++++ SOURCE MATERIAL

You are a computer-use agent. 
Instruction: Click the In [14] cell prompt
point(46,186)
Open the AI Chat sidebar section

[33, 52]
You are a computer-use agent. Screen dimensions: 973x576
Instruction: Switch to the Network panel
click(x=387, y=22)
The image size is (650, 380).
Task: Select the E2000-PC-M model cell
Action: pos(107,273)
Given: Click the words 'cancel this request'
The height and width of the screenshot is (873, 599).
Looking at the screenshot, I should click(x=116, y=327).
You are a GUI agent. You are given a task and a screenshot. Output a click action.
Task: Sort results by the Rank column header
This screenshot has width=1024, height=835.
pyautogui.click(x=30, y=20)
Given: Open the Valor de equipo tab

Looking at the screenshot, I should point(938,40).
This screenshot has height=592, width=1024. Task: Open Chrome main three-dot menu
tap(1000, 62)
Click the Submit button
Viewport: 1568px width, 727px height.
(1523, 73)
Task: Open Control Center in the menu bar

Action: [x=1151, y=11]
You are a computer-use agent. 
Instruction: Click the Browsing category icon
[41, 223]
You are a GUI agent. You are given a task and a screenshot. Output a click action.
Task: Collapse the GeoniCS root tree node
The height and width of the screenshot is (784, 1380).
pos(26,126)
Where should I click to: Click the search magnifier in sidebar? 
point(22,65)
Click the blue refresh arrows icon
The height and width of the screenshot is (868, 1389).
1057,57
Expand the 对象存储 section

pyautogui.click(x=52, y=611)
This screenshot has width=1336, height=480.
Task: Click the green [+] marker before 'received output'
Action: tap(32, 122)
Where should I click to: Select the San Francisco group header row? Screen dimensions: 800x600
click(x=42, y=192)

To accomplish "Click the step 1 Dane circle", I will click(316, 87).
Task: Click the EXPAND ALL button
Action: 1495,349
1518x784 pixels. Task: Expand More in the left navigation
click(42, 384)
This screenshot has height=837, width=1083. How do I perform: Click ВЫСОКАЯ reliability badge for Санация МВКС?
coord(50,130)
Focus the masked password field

++++++++

■ **WORK REQUEST**
Set down the records again in full. Match them exactly.

■ **OUTPUT OF THE TASK**
You are a computer-use agent. 
Instruction: Click the In [14] cell prompt
point(46,186)
Open the AI Chat sidebar section

[33, 52]
You are a computer-use agent. Screen dimensions: 973x576
Instruction: Switch to the Network panel
click(x=387, y=22)
The image size is (650, 380).
Task: Select the E2000-PC-M model cell
Action: pos(107,273)
Given: Click the words 'cancel this request'
The height and width of the screenshot is (873, 599).
Looking at the screenshot, I should click(x=116, y=327).
You are a GUI agent. You are given a task and a screenshot. Output a click action.
Task: Sort results by the Rank column header
This screenshot has width=1024, height=835.
pyautogui.click(x=30, y=20)
Given: Open the Valor de equipo tab

Looking at the screenshot, I should point(938,40).
This screenshot has height=592, width=1024. Task: Open Chrome main three-dot menu
tap(1000, 62)
Click the Submit button
Viewport: 1568px width, 727px height.
(1523, 73)
Task: Open Control Center in the menu bar

Action: [x=1151, y=11]
You are a computer-use agent. 
Instruction: Click the Browsing category icon
[41, 223]
You are a GUI agent. You are given a task and a screenshot. Output a click action.
Task: Collapse the GeoniCS root tree node
The height and width of the screenshot is (784, 1380).
pos(26,126)
Where should I click to: Click the search magnifier in sidebar? 
point(22,65)
Click the blue refresh arrows icon
The height and width of the screenshot is (868, 1389).
1057,57
Expand the 对象存储 section

pyautogui.click(x=52, y=611)
This screenshot has width=1336, height=480.
Task: Click the green [+] marker before 'received output'
Action: tap(32, 122)
Where should I click to: Select the San Francisco group header row? Screen dimensions: 800x600
click(x=42, y=192)

To accomplish "Click the step 1 Dane circle", I will click(316, 87).
Task: Click the EXPAND ALL button
Action: 1495,349
1518x784 pixels. Task: Expand More in the left navigation
click(42, 384)
This screenshot has height=837, width=1083. How do I perform: Click ВЫСОКАЯ reliability badge for Санация МВКС?
coord(50,130)
Focus the masked password field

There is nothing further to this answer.